The outcome of acute respiratory distress syndrome in relation to body mass index and diabetes mellitus.

Pubmed ID: 26212460

Journal: Heart & lung : the journal of critical care

Publication Date: 09/01/2015

Affiliation: Department of Oncology, Karmanos Cancer Center, Wayne State University School of Medicine, Detroit, MI, USA.
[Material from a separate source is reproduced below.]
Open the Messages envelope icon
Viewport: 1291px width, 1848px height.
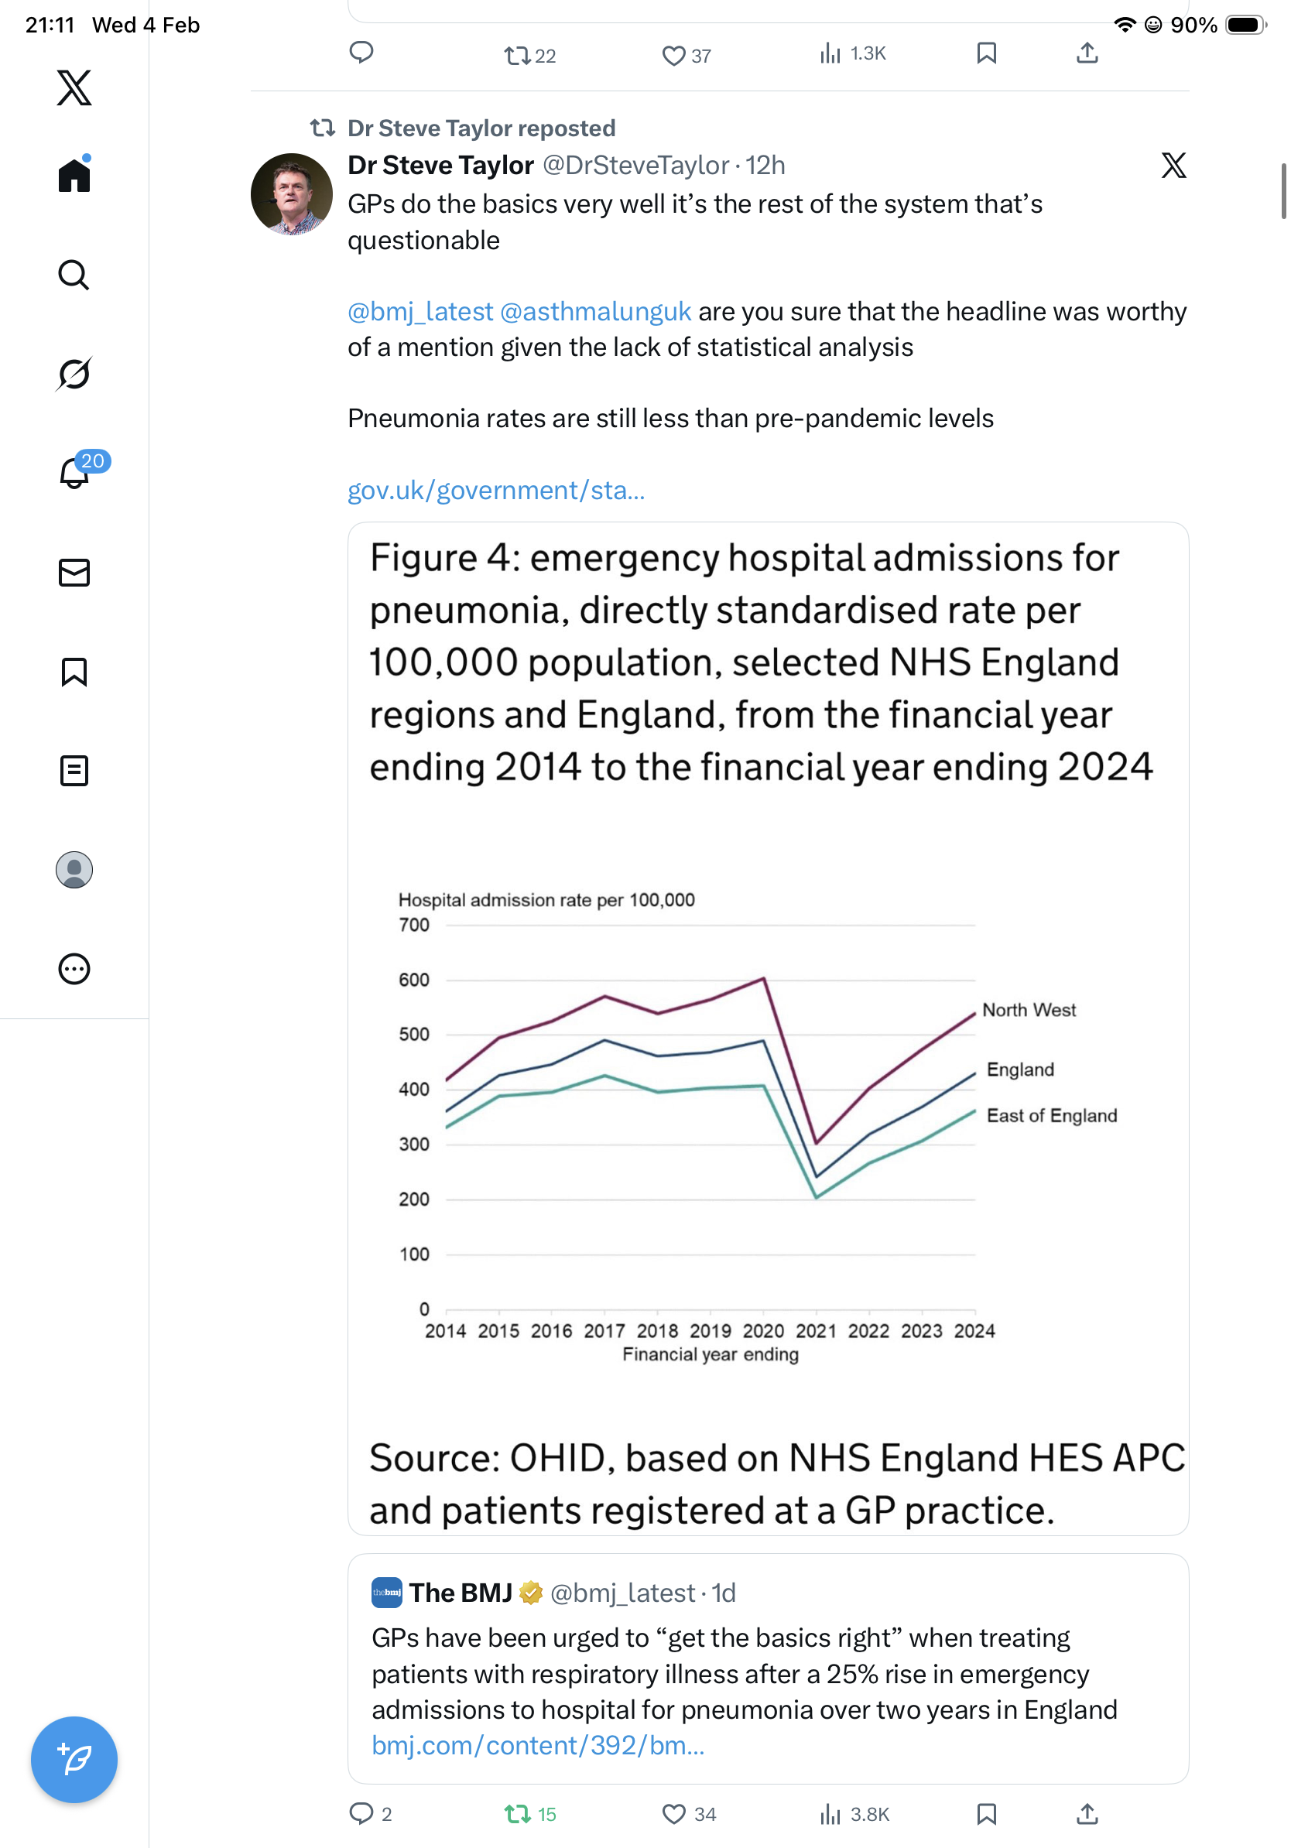tap(74, 572)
MeSH Terms: Humans, Male, Adult, Female, Aged, Aged, 80 and over, Adolescent, Middle Aged, Body Mass Index, Diabetes Complications, Young Adult, Prognosis, Retrospective Studies, Obesity, Overweight, Obesity, Morbid, Respiratory Distress Syndrome

Authors: Chen W, Soubani AO, Jang H

Cite As: Soubani AO, Chen W, Jang H. The outcome of acute respiratory distress syndrome in relation to body mass index and diabetes mellitus. Heart Lung 2015 Sep-Oct;44(5):441-7. Epub 2015 Jul 23.

Studies:

  • Acute Respiratory Distress Network (ARDSNet) Studies 01 and 03 Lower versus higher tidal volume, ketoconazole treatment and lisofylline treatment (ARMA/KARMA/LARMA)
  • Acute Respiratory Distress Network (ARDSNet) Studies 06 and 08 Prospective, Randomized, Multicenter Trial of Aerosolized Albuterol Versus Placebo for the Treatment of Acute Lung Injury (ALTA)
  • Acute Respiratory Distress Network (ARDSNet) Study 02 Late Steroid Rescue Study (LaSRS)
  • Acute Respiratory Distress Network (ARDSNet) Study 04 Assessment of Low tidal Volume and elevated End-expiratory volume to Obviate Lung Injury (ALVEOLI)
  • Acute Respiratory Distress Network (ARDSNet) Study 05 Fluid and Catheter Treatment Trial (FACTT)

Abstract

OBJECTIVE: To determine the 28 day mortality of patients with ARDS in relation to body mass index (BMI) and presence diabetes mellitus (DM). DESIGN: Retrospective cohort study of patients enrolled in the ARDS Network randomized controlled trials. RESULTS: 2914 patients were enrolled in these trials. 112 patients were underweight (BMI < 18.5), 948 patients were normal range (18.5 ≤ BMI < 25.0), 801 patients were overweight (25.0 ≤ BMI < 30.0), 687 patients were obese (30.0 ≤ BMI < 40.0), and 175 patients were severely obese (BMI ≥ 40.0). 469 patients had DM. There was no significant difference in the 28 day mortality in relation to BMI or presence of DM (underweight adjusted OR, 1.217; 95% CI, 0.749-1.979; overweight adjusted OR, 0.887; 95% CI, 0.696-1.131; obese adjusted OR, 0.812; 95% CI, 0.624-1.056; severely obese adjusted OR, 1.102; 95% CI, 0.716-1.695; and DM adjusted OR, 0.938; 95% CI, 0.728-1.208). CONCLUSIONS: The short term mortality in patients with ARDS is not affected by BMI or the presence of DM.